The Morel was first since it was already in the car. like I said I love this sub so I went in a bit bias to it. It has great control. It seems to shine in the 50-80hz area. I did not play it higher than that. It has some peakiness in the 50 below range. It is fast, accurate, at low to moderate volumes. The out put is decent at those levels as well not great but very very good. At high volumes it got a little loose not much but enough that i would notice. This sub works great on all types of music.

Now with the love for my Ultimo being so high I was a bit skeptical about how this Dyn was gonna do. Lets face it the MSRP on this sub is very very high imo. With that being said I was ready for a let down because in life that is always how it happens. Lets say that the Ultimo is a prize fighter, maybe Mike Tyson in his prime. Then the Dyn is Muhammad Ali. Stirs up a bunch of hype before the fight and then proves it in the ring.

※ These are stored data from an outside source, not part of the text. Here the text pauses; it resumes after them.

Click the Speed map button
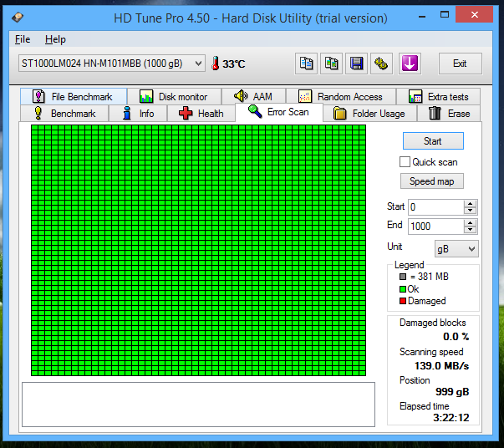The image size is (504, 448). tap(432, 181)
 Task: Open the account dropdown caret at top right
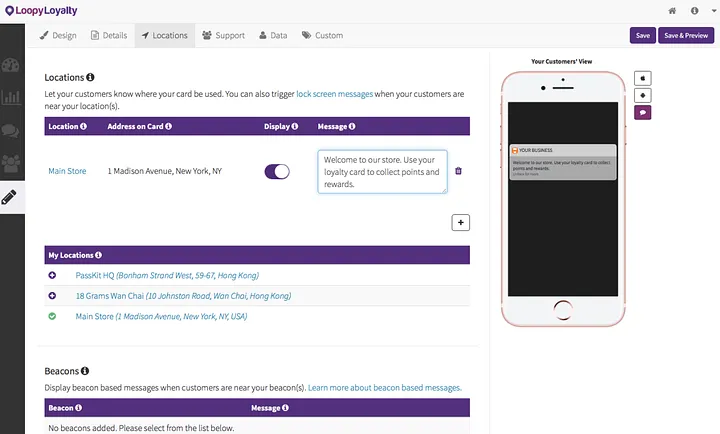(x=714, y=11)
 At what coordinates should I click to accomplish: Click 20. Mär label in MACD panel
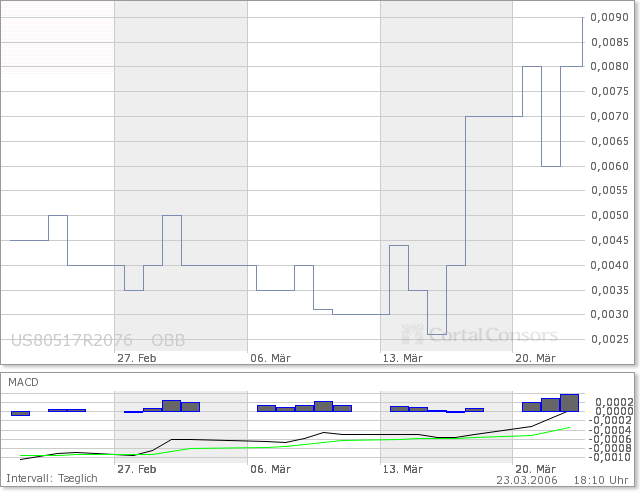535,468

I think I had an orgasim right there in the car. This sub performs so flawlessly and with out effort it is scary. The bass responce is spot on and linear. Like the Morel it is nothing short of perfect in the 50-80hz range but 50 and down it is in a league of its own. There were no peaks in the response in those freq. At least not to my ears. The output is greater than the Morel's. The tale of the tape was when I put the Busta in. The Morel shook stuff in the house a few pics on the wall and what not. The Dyn knocked them off the wall. I kept them at the same volume to keep things honest.

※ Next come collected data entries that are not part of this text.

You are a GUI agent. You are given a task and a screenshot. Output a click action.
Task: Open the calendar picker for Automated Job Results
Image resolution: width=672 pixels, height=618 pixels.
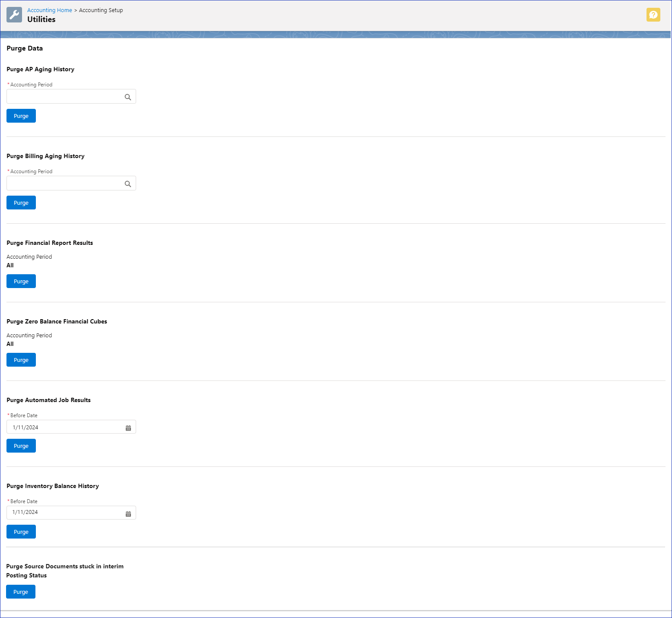coord(128,428)
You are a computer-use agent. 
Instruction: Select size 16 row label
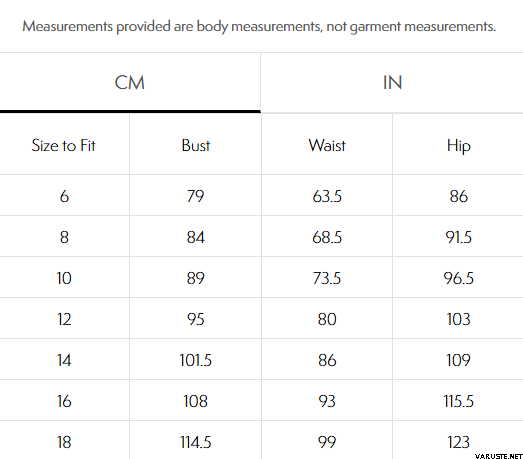(x=64, y=401)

I am going to try to get access to a RCA and term lab to verifiy what my ears was hearing and my butt was feeling.
IMHO the Dyn is a sub to be recon with. It out performed my Ultimo and spanked the **** out of my Millie. I would be interested to see how it compares to the Peerless and Seas since I know that conversation will come up. If someone wants to send me one I would be glad to do the comparison. But for the moment, the sub totally surpassed my expectations. Ok thats all for now gotta go listen for a few more hours.


----------



## Kenny_Cox (Sep 9, 2007)

****, I didnt know you got one of these too! Good god lol. I am glad you like it, now Don needs to hurry up and get his installed, so that I can have my UL12!


----------



## 6spdcoupe (Jan 12, 2006)

Kenny_Cox said:


> ****, I didnt know you got one of these too! Good god lol. I am glad you like it, now Don needs to hurry up and get his installed, so that I can have my UL12!

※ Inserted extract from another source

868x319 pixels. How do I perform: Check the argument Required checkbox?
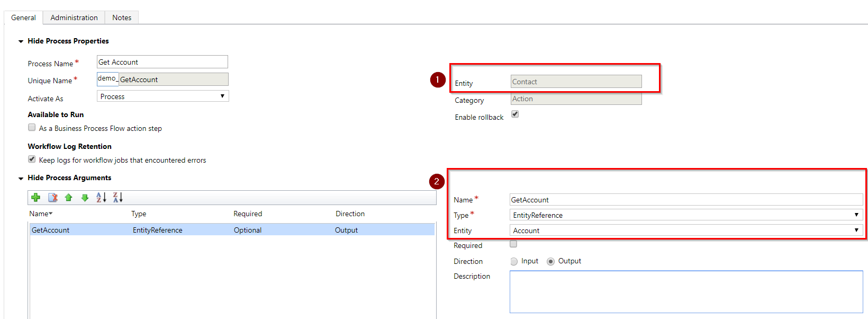pyautogui.click(x=513, y=244)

He didnt get one. He got two ! 


Yea, yea Im workin on it.


----------



## Kenny_Cox (Sep 9, 2007)

Two of them?! I thought you said there were only a couple of them, holy crap you are a madman!


----------



## jayhawkblk (May 29, 2007)

yes I am a mad man. muhahahahahahahahha


----------



## cetla (Feb 20, 2007)

Looks like esotar2 1200 has set a new benchmark , hopefully the rest of line up will live up to the expectation. 

cheers


----------



## Autophile (Nov 10, 2007)

Good review. Once again Dynaudio sets the benchmark. This time in subwoofers which was a long overdue.


----------



## jayhawkblk (May 29, 2007)

Yes they did set the benchmark IMO. They are a unique company. They spend a long time and I mean a Long time doing R&D. If you look they are probably one of only the speaker company that does not put out a new driver every year or every other year. They dont just take there home drivers and put them in a box labeled for car use. They are designed specificly for the car. I have never been happier with a set of drivers. I dont care what they cost. The proof is in the listening.

I got them installed in the Bimmer last night! Wow all I got to say is Wow!!! Those things are so fast it is crazy. It made it sound like my subs were on my dash with the rest of my sound stage. this in a trunk car. I am only sad that I only have 2 of these. I need another one for my xB


----------



## Dangerranger (Apr 12, 2006)

Glad to see Dyn making improvements in the lineup finally, I'd gotten pretty disappointed in them for a while cuz the market just kind of walked away from them. They improved the things they needed to, giving more linear excursion and enlarging the spider on the midbasses, they really needed the extra control there(3" coil the spider is obviously going to be smaller and necessitate a very precise suspension). 

I'd love to see some objective testing on these and see how they compare to subs like the XXLS, JL W6v2, etc.


----------



## captainobvious (Mar 11, 2006)

Im also interested to see how they stack up against some of the betters of the industry. I'd like to see them up against an IDMAX, and a W6v2 as well.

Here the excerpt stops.